_EXERCISE_. In the records below, pick out all lines containing the word "button".

_RECORD SET_.
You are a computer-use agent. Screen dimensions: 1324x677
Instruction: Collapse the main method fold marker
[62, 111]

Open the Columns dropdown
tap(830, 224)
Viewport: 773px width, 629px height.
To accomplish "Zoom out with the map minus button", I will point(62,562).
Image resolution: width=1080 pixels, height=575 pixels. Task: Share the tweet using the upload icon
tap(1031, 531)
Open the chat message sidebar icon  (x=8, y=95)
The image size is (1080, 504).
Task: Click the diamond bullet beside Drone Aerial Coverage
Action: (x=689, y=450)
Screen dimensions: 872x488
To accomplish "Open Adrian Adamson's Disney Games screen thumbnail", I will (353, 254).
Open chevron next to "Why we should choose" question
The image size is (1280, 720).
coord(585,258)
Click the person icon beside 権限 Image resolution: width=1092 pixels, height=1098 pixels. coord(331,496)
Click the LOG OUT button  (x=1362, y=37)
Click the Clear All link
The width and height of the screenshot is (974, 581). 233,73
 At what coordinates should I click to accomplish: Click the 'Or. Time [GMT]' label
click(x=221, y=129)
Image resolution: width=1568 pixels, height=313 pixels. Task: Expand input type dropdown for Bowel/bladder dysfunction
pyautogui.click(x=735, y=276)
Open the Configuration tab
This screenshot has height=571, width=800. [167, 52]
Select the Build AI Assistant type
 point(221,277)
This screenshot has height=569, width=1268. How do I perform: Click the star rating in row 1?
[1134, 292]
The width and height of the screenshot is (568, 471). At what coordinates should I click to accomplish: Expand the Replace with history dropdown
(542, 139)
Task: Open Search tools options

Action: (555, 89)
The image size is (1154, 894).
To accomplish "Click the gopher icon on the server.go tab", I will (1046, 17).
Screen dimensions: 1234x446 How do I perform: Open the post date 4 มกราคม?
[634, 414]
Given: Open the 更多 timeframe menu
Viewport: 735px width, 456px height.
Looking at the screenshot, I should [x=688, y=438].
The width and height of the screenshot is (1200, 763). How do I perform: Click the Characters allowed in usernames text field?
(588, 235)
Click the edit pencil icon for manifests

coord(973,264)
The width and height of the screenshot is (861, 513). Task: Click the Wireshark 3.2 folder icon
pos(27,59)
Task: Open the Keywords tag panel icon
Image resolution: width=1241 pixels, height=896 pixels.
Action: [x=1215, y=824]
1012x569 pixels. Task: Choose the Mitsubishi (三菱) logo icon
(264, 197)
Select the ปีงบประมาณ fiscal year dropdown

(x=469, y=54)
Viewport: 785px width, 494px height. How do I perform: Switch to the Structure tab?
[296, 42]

_EXERCISE OUTPUT_.
To accomplish "Zoom out with the map minus button", I will point(62,562).
Click the LOG OUT button  (x=1362, y=37)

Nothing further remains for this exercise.